## Written tasks
**A)** In the guide below on running gates after agent-generated changes, what does the command `make gates` mirror?
**B)** Write the next part of the guide below on running gates after agent-generated changes, starting right after its final sentence.

## Page text
========================================================================
Step 4 — run validation per the recipe:

Terminal window
go test -race ./internal/...
go run ./internal/checks/dependency-rules

Result: the recipe removes ambiguity about where the handler lives, what response helpers to use, and which tests to run — without requiring reviewer memory for any of it.

An agent following a recipe reads the defined steps, completes each one, then runs the checkers specified in the recipe before considering the change done.

Running gates after agent-generated changes

Section titled “Running gates after agent-generated changes”

After any agent-generated change, run the full gate before pushing:

Terminal window
make gates

make gates mirrors CI. It includes:

  • gofmt -l . — format check
  • go vet ./... — static analysis
  • go test ./... — test suite
  • go run ./internal/checks/dependency-rules — boundary check
  • go run ./internal/checks/agent-workflow — workflow compliance
  • go run ./internal/checks/module-manifests — manifest consistency
  • go run ./internal/checks/reference-layout — reference app shape

If any check fails, fix the specific failure before re-running. Do not bypass with --no-verify or skip individual checkers.
========================================================================
## Dataset content
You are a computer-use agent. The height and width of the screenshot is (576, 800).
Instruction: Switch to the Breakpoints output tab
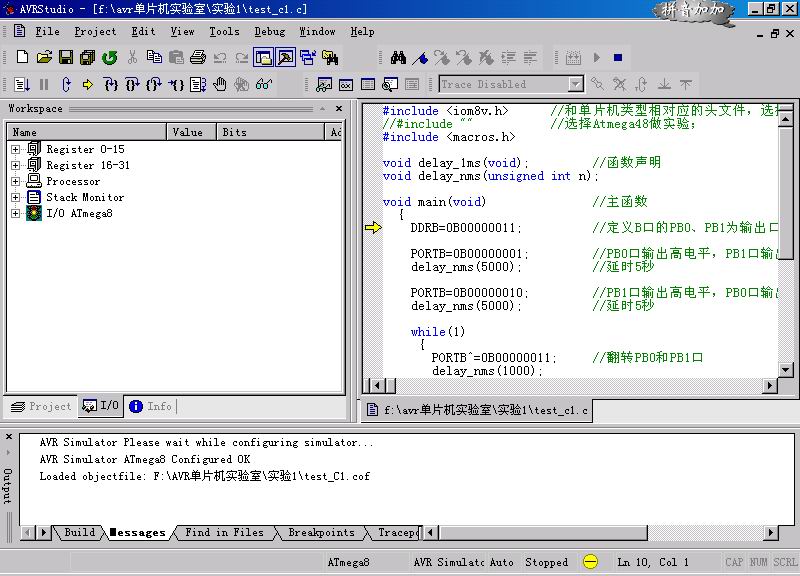click(321, 533)
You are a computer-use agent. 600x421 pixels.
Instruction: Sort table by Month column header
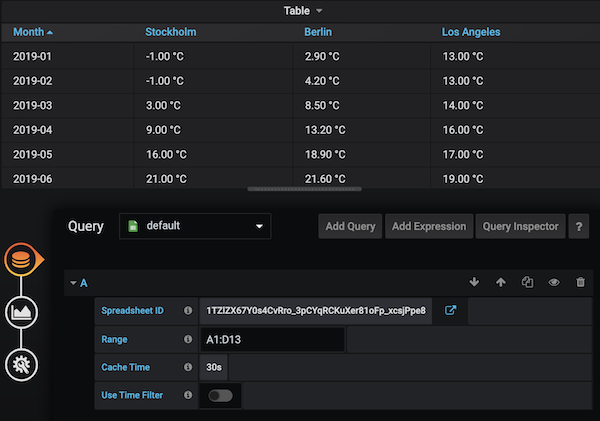click(33, 32)

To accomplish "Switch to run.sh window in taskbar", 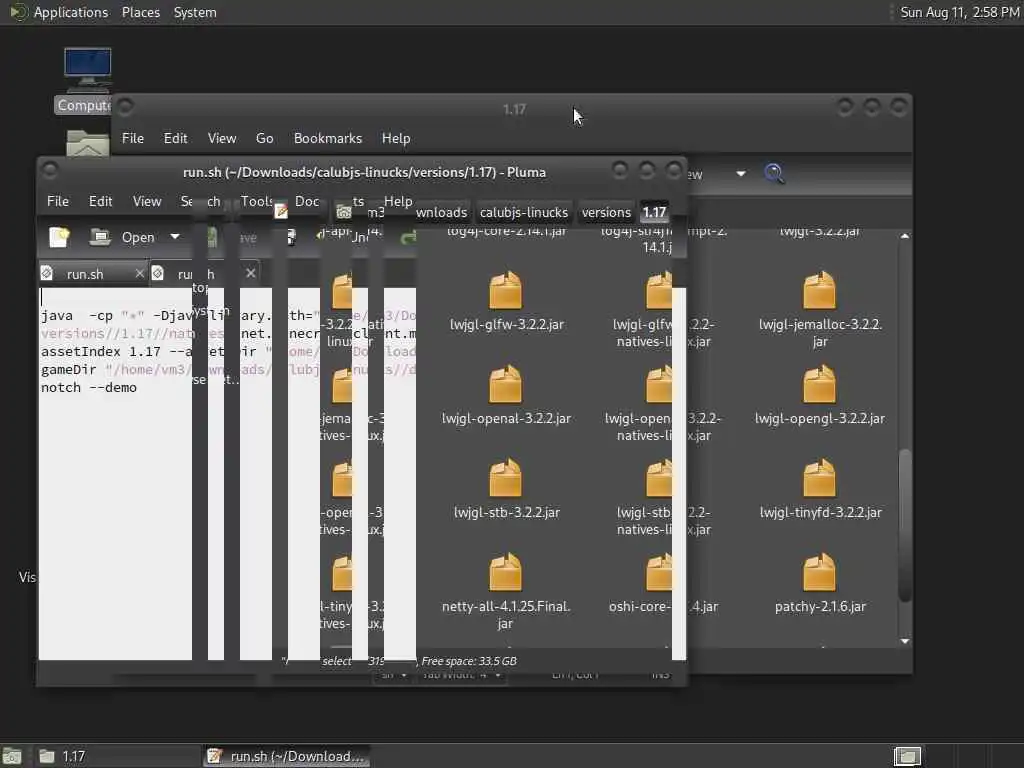I will [x=286, y=756].
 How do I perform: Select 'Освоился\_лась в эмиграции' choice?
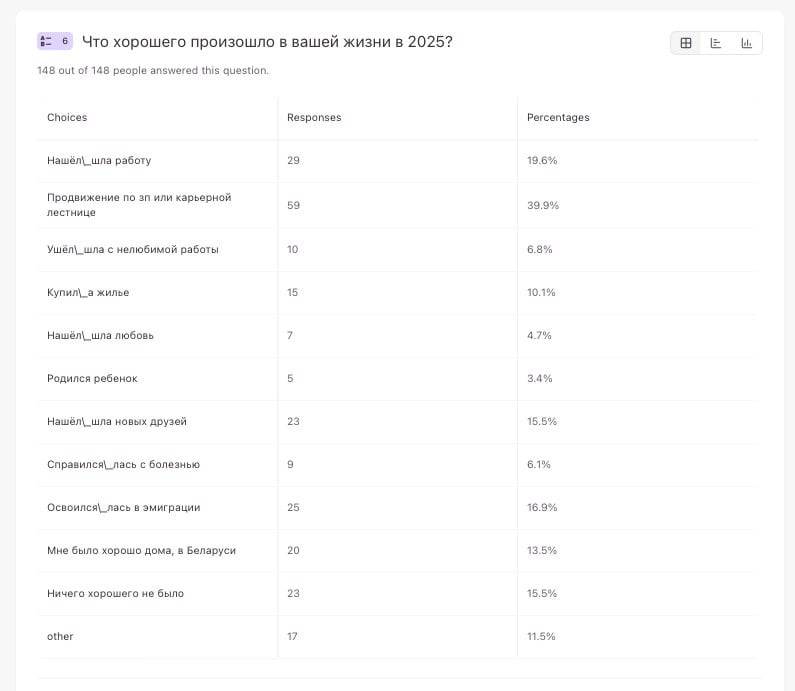[123, 508]
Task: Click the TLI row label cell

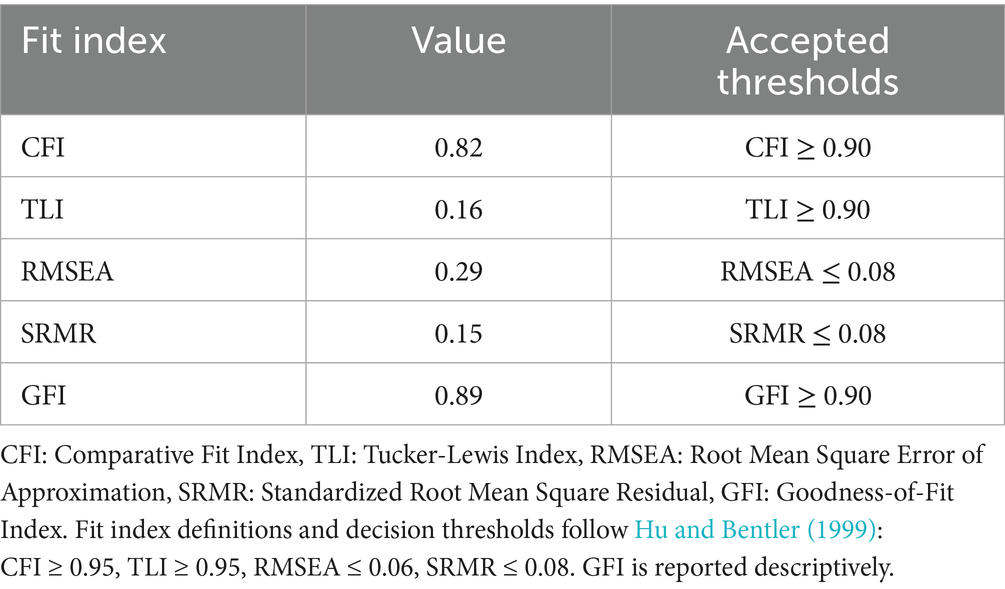Action: coord(42,210)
========================================================================
## Answers to each task
**A)** It mirrors CI.

**B)**
If an agent’s change spans a stable root and an x/* extension — for example, a change that modifies middleware and x/resilience together — treat these as separate changes and classify each independently:

  1. Read specs/task-routing.yaml for each work type in the change
  2. Confirm the owning module for each
  3. If they belong to different owners, split the change before editing

Crossing a boundary in a single commit is not automatically wrong, but it must be deliberate: the PR description should explain why the change spans layers and which recipe governs each part.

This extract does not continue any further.